Task description - All that is needed is the line containing "Ablehnen (583, 2542)" together with each line after it, transcribed exactly to the end of the records.

Records from a data collection
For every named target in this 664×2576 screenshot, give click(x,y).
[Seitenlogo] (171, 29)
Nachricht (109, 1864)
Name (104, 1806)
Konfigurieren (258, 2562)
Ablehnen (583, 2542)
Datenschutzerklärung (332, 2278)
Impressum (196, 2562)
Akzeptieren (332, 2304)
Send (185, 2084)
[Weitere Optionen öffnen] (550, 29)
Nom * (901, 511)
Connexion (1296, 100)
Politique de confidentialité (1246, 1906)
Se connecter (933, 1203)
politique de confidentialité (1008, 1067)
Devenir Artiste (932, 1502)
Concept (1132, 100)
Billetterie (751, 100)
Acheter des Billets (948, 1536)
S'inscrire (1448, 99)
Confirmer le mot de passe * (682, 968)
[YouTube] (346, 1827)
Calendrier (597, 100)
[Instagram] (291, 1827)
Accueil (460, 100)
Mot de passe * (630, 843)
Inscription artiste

Written response -
Ablehnen (583, 2542)
Datenschutzerklärung (332, 2278)
Impressum (196, 2562)
Akzeptieren (332, 2304)
Send (185, 2084)
[Weitere Optionen öffnen] (550, 29)
Nom * (901, 511)
Connexion (1296, 100)
Politique de confidentialité (1246, 1906)
Se connecter (933, 1203)
politique de confidentialité (1008, 1067)
Devenir Artiste (932, 1502)
Concept (1132, 100)
Billetterie (751, 100)
Acheter des Billets (948, 1536)
S'inscrire (1448, 99)
Confirmer le mot de passe * (682, 968)
[YouTube] (346, 1827)
Calendrier (597, 100)
[Instagram] (291, 1827)
Accueil (460, 100)
Mot de passe * (630, 843)
Inscription artiste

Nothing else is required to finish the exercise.